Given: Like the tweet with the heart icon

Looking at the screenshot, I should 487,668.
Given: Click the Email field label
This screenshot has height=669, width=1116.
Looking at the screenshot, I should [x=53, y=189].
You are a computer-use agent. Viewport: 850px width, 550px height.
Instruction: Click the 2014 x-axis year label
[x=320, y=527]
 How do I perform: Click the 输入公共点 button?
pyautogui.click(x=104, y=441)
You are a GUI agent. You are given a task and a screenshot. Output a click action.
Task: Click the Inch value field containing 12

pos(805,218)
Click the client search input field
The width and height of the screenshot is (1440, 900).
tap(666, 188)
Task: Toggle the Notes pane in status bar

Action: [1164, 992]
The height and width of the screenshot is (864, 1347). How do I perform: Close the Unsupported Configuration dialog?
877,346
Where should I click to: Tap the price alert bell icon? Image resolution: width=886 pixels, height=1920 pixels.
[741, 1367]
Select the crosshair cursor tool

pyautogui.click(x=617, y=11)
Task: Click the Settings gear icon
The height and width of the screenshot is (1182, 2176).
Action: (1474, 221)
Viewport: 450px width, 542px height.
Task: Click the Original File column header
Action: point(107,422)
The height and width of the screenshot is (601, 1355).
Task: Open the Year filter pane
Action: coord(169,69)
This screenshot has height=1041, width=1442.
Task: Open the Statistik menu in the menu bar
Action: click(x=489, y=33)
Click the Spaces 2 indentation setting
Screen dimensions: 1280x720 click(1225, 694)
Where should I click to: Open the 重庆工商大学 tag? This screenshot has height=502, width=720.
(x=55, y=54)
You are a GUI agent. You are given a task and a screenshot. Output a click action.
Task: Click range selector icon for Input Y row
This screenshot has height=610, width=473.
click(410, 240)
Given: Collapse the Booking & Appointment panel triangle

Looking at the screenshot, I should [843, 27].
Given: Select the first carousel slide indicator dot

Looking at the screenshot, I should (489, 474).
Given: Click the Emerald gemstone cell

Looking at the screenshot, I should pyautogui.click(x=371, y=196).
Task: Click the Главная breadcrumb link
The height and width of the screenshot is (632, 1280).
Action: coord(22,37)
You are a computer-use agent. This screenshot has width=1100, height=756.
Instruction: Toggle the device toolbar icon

———

◆ **WHAT TO DO**
Output the full listing exactly as it stands.

◆ **RESULT OF THE EXERCISE**
Given: Like the tweet with the heart icon

Looking at the screenshot, I should 487,668.
Given: Click the Email field label
This screenshot has height=669, width=1116.
Looking at the screenshot, I should [x=53, y=189].
You are a computer-use agent. Viewport: 850px width, 550px height.
Instruction: Click the 2014 x-axis year label
[x=320, y=527]
 How do I perform: Click the 输入公共点 button?
pyautogui.click(x=104, y=441)
You are a GUI agent. You are given a task and a screenshot. Output a click action.
Task: Click the Inch value field containing 12

pos(805,218)
Click the client search input field
The width and height of the screenshot is (1440, 900).
tap(666, 188)
Task: Toggle the Notes pane in status bar

Action: [1164, 992]
The height and width of the screenshot is (864, 1347). How do I perform: Close the Unsupported Configuration dialog?
877,346
Where should I click to: Tap the price alert bell icon? Image resolution: width=886 pixels, height=1920 pixels.
[741, 1367]
Select the crosshair cursor tool

pyautogui.click(x=617, y=11)
Task: Click the Settings gear icon
The height and width of the screenshot is (1182, 2176).
Action: (1474, 221)
Viewport: 450px width, 542px height.
Task: Click the Original File column header
Action: point(107,422)
The height and width of the screenshot is (601, 1355).
Task: Open the Year filter pane
Action: coord(169,69)
This screenshot has height=1041, width=1442.
Task: Open the Statistik menu in the menu bar
Action: click(x=489, y=33)
Click the Spaces 2 indentation setting
Screen dimensions: 1280x720 click(1225, 694)
Where should I click to: Open the 重庆工商大学 tag? This screenshot has height=502, width=720.
(x=55, y=54)
You are a GUI agent. You are given a task and a screenshot. Output a click action.
Task: Click range selector icon for Input Y row
This screenshot has height=610, width=473.
click(410, 240)
Given: Collapse the Booking & Appointment panel triangle

Looking at the screenshot, I should [843, 27].
Given: Select the first carousel slide indicator dot

Looking at the screenshot, I should (489, 474).
Given: Click the Emerald gemstone cell

Looking at the screenshot, I should pyautogui.click(x=371, y=196).
Task: Click the Главная breadcrumb link
The height and width of the screenshot is (632, 1280).
Action: coord(22,37)
You are a computer-use agent. This screenshot has width=1100, height=756.
Instruction: Toggle the device toolbar icon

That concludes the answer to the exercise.